— start SUPPLIED PASSAGE —
With foosball tables, TV lounges and golf simulators, amenity-rich office buildings can often seem more like a place to live than work.

Now, in a move that could further erase the distinction between home and office, landlords in New York City are constructing stylish terraces where tenants can stretch their legs and catch a few rays.

Heaping on the extras can, of course, justify higher prices, though not all tenants will pay extra for these perks. But landlords say that such splashy amenities can help generate buzz in a city adding new offices at a rapid clip.

“Everybody needs a little twist, and terraces add a lot of appeal,” said Palmer Sealy III, who handles office leasing for TF Cornerstone, a landlord that added planters, seating and tropical-wood decking to a formerly windswept roof at 387 Park Avenue South.

If these terraces resemble their residential peers, whether squeezed into existing roofs that once held heating equipment or included in designs of new-construction towers, it may be no accident.

Luxury apartment buildings partly inspired them, said Ryan Jackson, a principal of Stellar Management, whose portfolio includes residential and commercial properties, and which is now developing One Soho Square, an office complex at the Avenue of the Americas and Spring Street offering 10 terraces.

Two prewar buildings joined with a glass addition, One Soho Square benefits from the fact that one building steps back from the street as it rises, offering recesses that were tailor-made for terraces, Mr. Jackson said.

The complex, which is to open this year, seems eager to install usable outdoor space on about every large flat surface. The 9,500-square-foot roof on the Spring Street side will have trees, picnic tables and couches, along with views of the Hudson River, and will be shared by all the complex’s tenants.

Most of the terraces at One Soho Square, however, will be private, and access to them will require a rent premium of about 10 percent, Mr. Jackson said. Asking rents at the building, which the developers bought for $200 million in 2012, are $80 to $125 a square foot, he said.
— end SUPPLIED PASSAGE —
— start EXCERPTED DATA —
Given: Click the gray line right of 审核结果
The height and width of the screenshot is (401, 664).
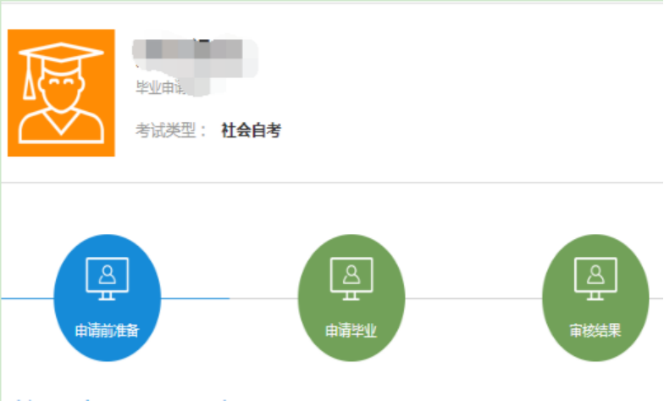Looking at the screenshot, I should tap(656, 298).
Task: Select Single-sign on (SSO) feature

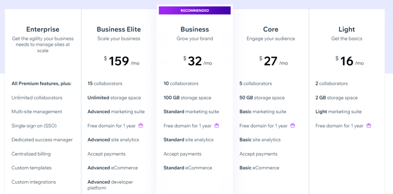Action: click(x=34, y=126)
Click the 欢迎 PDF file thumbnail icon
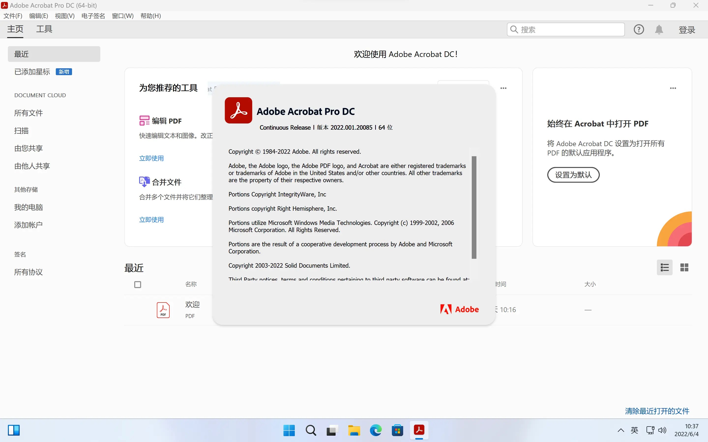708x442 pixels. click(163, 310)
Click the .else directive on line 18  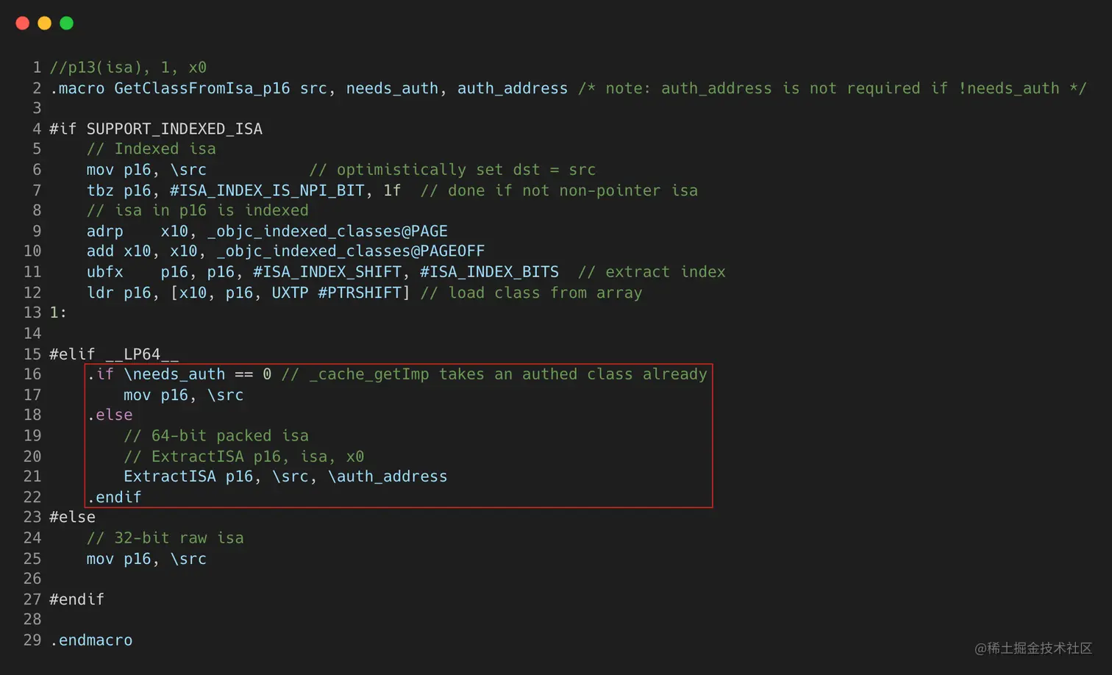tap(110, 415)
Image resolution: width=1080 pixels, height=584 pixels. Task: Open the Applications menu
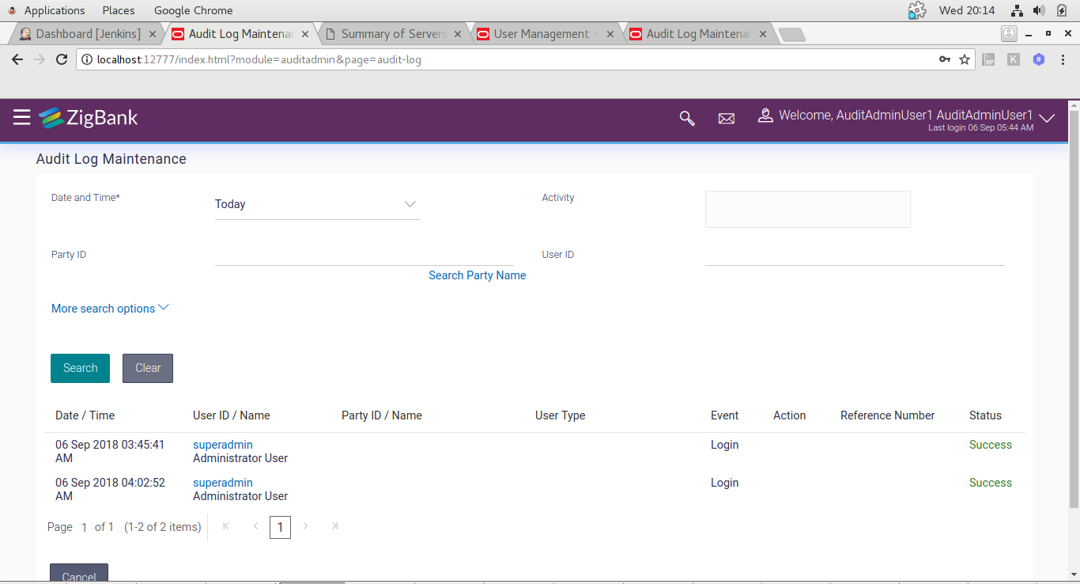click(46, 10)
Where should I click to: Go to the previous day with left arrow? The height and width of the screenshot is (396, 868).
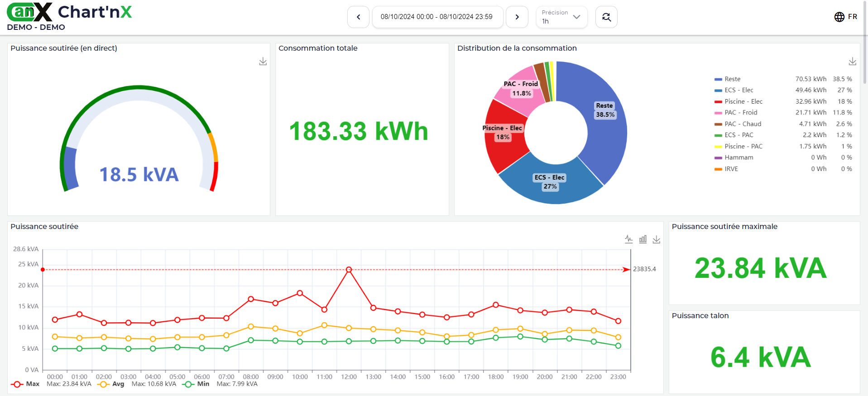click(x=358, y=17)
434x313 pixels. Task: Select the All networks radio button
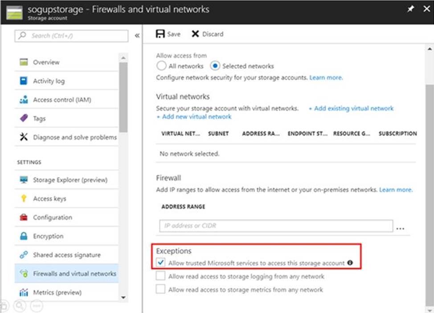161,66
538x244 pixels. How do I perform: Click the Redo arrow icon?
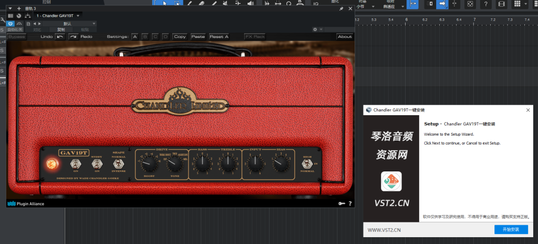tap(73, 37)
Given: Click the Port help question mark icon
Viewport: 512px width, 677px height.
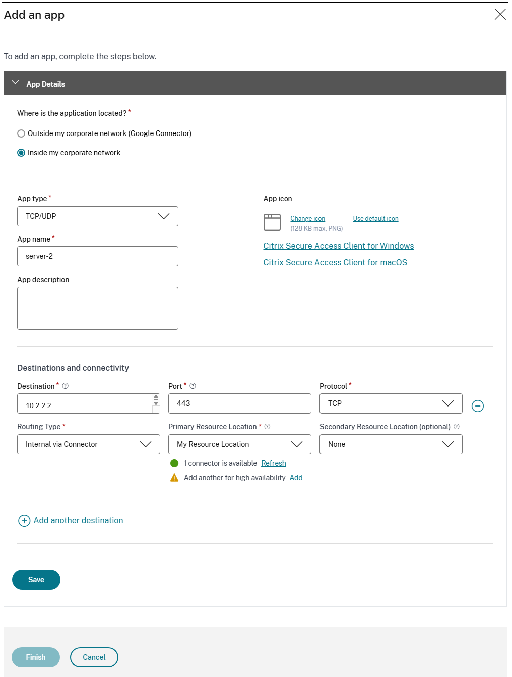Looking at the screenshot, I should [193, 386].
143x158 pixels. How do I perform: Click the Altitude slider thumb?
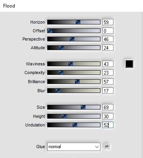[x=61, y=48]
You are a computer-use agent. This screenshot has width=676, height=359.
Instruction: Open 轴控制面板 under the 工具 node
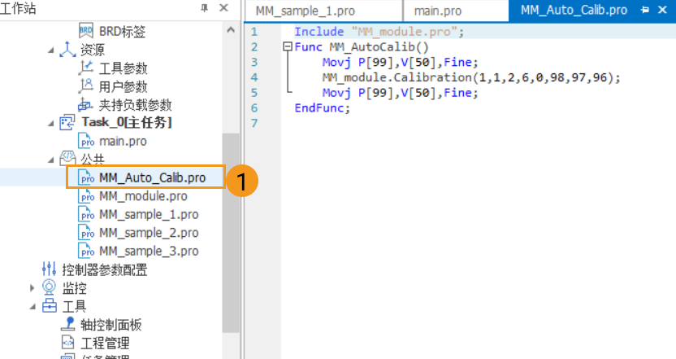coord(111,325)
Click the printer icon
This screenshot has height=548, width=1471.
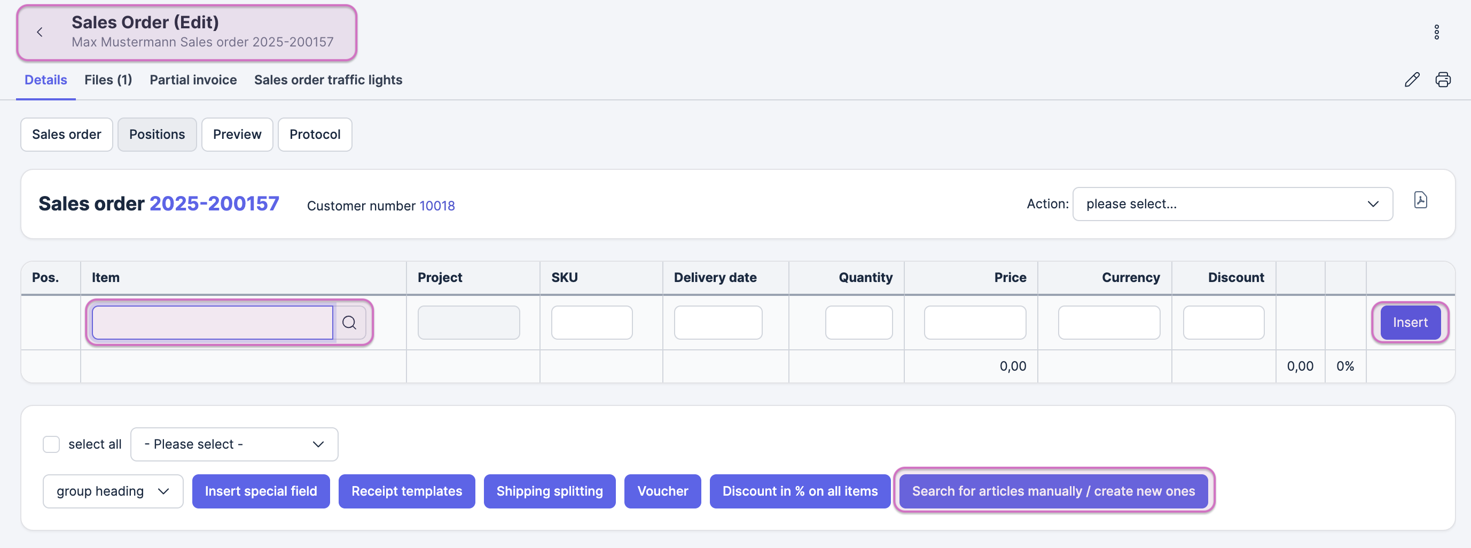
— end EXCERPTED DATA —
**OBJECTIVE A**
Using the office-terraces article, decide whether each statement agrees with it, answering yes or no and quoting the deciding words: (i) One Soho Square offers 10 terraces; (ii) the shared roof on the Spring Street side measures 12,000 square feet; (iii) private terraces at One Soho Square carry a rent premium of about 10 percent.
**OBJECTIVE B**
Reproduce verbatim the part of the office-terraces article that opens with the words containing "Luxury apartment buildings" and closes with "terraces, Mr. Jackson said.".
**OBJECTIVE C**
According to the office-terraces article, how much did the developers pay for One Soho Square, and in what year?

**EXPECTED OUTPUT A**
(i) Yes: "offering 10 terraces."
(ii) No: "The 9,500-square-foot roof on the Spring Street side"
(iii) Yes: "access to them will require a rent premium of about 10 percent"

**EXPECTED OUTPUT B**
Luxury apartment buildings partly inspired them, said Ryan Jackson, a principal of Stellar Management, whose portfolio includes residential and commercial properties, and which is now developing One Soho Square, an office complex at the Avenue of the Americas and Spring Street offering 10 terraces.

Two prewar buildings joined with a glass addition, One Soho Square benefits from the fact that one building steps back from the street as it rises, offering recesses that were tailor-made for terraces, Mr. Jackson said.

**EXPECTED OUTPUT C**
$200 million, in 2012.